A deficiency was identified when a resident with a history of cerebral infarction, muscle weakness, and impaired cognition (BIMS score 10/15) was not provided with a required fall intervention. The resident, who required staff assistance with bed mobility and transfers, had experienced multiple falls over a six-month period. The resident's care plan included an intervention for a scoop/perimeter mattress, documented as necessary to prevent further falls. Despite this documented intervention, the resident was observed on two occasions lying on a regular mattress rather than the prescribed scoop/perimeter mattress. Nursing staff and the Director of Nursing confirmed that the resident was supposed to have the specialized mattress in place, but it had not been provided.
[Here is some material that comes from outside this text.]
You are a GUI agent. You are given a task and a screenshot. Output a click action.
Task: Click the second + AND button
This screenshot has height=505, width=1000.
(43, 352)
Facility policy requires that residents at risk for falls receive appropriate interventions and assistive devices to prevent avoidable accidents, but this was not implemented for the resident in question.

Plan Of Correction

ELEMENT 1 It is the practice of the facility to implement fall interventions. R704 scoop/perimeter mattress has been placed on R704 bed, care plan reviewed and updated. ELEMENT 2 Residents that currently reside in the facility that require scoop/perimeter mattress have the potential to be affected by this cited practice. Those residents' charts have been reviewed, and those residents have been assessed to ensure scoop/perimeter mattress is in place. Any deficiency has been immediately updated. ELEMENT 3 The Interdisciplinary Team reviewed the Fall Risk/Injury Prevention policy and deemed it appropriate. Nursing staff have been educated on the Fall Risk/Injury Prevention policy with emphasis on ensuring to implement fall interventions, including scoop/perimeter mattress in a timely manner. ELEMENT 4 The DON/designee will complete random audits on 5 residents a week for 4 weeks, then 5 residents a month for 2 months to ensure fall interventions have been implemented in a timely manner including scoop/perimeter mattress for deficient practice will be corrected/updated immediately. The results will also be taken to the Quality Assurance and performance review meeting. The Administrator is responsible for compliance.